Chad Awtrey and recent alumni from Elon and Williams High School publish paper in algebra journal

The paper titled ""Galois groups of doubly even octic polynomials" appears in the most recent issue of the Journal of Algebra and Its Applications.

Associate Professor of Mathematics Chad Awtrey, Kiley Shannon ’18, Anna Altmann ’23, Sam Cryan, and Madeleine Touchette have published a research paper in the most recent issue of the Journal of Algebra and Its Applications.

The paper, “Galois groups of doubly even octic polynomials”, Journal of Algebra and Its Applications, Vol. 19, No. 1, 1-15, (2020), was based on work done during the 2017-18 academic year, when Shannon was finishing her honor’s thesis and Altmann, Cryan, and Touchette were students at Williams High School (WHS).

The collaboration was forged when Awtrey and Elon alumni Robin French ’15 and Dee Sizemore ’86, both of whom were teachers at WHS at the time, secured a grant from the Mathematical Association of America to provide enrichment activities for mathematically gifted students at WHS. One such activity was a research project, led by Awtrey, that produced this publication.

In their work, which was also presented at SURF in 2018, the authors studied a special class of polynomials, which they call “doubly even octic polynomials”, that are of the form x^8+ax^4+b where a and b are integers. Among the most important properties of such polynomials is the collection of symmetries of the polynomial’s roots; such symmetries encode all arithmetic properties of the polynomial. Building on previous work of even quartic polynomials (which are of the form x^4+ax^2+b), the authors discovered, in some circumstances, that simple algebraic relationships between a and b completely determine the collection of symmetries.
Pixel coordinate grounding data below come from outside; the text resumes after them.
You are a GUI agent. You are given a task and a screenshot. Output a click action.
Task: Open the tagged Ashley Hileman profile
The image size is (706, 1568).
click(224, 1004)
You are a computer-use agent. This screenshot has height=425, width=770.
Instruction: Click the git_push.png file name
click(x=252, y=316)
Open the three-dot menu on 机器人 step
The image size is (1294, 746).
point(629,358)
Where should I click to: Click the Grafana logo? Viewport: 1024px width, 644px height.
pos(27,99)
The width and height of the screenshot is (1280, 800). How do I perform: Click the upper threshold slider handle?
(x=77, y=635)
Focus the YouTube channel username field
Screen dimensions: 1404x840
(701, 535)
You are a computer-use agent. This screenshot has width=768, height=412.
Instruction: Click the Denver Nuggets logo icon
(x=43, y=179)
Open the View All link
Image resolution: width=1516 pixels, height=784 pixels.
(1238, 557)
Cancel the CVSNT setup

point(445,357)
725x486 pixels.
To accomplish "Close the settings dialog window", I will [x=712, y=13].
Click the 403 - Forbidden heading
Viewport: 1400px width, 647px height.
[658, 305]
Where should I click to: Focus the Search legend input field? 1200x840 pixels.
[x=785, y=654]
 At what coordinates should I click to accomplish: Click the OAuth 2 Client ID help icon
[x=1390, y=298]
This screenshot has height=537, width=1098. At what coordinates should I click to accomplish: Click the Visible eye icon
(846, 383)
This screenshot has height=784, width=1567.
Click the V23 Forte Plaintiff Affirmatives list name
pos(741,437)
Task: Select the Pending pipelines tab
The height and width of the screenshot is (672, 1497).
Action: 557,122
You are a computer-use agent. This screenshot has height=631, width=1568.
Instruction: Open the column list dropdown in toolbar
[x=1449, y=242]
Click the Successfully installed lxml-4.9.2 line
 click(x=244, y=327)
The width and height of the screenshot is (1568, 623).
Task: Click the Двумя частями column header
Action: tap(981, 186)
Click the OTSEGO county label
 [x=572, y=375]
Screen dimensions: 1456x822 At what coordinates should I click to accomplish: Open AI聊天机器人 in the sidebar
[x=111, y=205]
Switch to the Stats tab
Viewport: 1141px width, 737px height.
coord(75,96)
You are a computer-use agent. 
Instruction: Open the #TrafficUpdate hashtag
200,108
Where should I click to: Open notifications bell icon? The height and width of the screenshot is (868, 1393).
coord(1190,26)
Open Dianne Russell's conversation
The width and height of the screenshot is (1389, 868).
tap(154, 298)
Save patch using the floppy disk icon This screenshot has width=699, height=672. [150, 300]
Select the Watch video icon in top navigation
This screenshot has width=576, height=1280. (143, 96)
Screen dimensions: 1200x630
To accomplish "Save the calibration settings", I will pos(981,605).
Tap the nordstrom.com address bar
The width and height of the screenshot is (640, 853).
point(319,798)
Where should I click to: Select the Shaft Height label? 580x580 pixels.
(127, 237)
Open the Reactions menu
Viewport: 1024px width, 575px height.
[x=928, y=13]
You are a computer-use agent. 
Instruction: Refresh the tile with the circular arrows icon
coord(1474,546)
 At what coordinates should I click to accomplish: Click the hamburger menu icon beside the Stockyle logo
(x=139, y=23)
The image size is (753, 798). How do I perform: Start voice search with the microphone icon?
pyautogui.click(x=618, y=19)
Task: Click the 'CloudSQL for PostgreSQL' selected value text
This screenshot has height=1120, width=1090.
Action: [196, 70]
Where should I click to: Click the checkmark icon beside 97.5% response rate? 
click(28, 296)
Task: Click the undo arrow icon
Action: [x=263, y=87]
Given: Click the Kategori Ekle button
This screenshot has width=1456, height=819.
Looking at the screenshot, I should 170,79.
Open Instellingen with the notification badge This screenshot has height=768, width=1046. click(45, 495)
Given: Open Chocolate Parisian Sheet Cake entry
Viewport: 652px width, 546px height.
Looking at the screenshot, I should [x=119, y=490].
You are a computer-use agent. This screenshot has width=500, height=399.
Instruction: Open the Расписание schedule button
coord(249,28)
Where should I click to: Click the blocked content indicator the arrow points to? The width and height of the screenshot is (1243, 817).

For example, one of their main results was the following: If b is not a perfect square and the number b(a^2-4b) is a perfect square, then the symmetries of the doubly even octic polynomial x^8+ax^4+b is always the same collection of 32 permutations of the roots. Since the collection of symmetries of a polynomial is, in general, very difficult to determine, the authors’ work provides an important contribution to the discipline by showing that such a determination can often be reduced to simple algebraic relationships among the coefficients. Moreover, their techniques for proving their results pave the way for future similar discoveries.

Altmann, Cryan and Touchette are children of Elon faculty; namely, Kyle Altmann (Associate Professor of Physics), Mark Cryan (Assistant Professor of Sport Management), and Brant Touchette (Professor of Biology and Environmental Studies). Anna Altmann ’23 is now a first-year student at Elon, Sam Cryan is a sophomore at Princeton University, and Madeleine Touchette is a first-year student at Xavier University. The other student coauthor, Kiley Shannon ’18, is working as a Certified Public Accountant at Ernst & Young in Seattle.

The grant from the Mathematical Association of America is ongoing. Awtrey managed the grant for the first two years, with assistance from Associate Professor of Mathematics Jim Beuerle and Lecturer in Statistics Ryne Vankrevelen. Currently, the grant activities are led by Beuerle and Vankrevelen.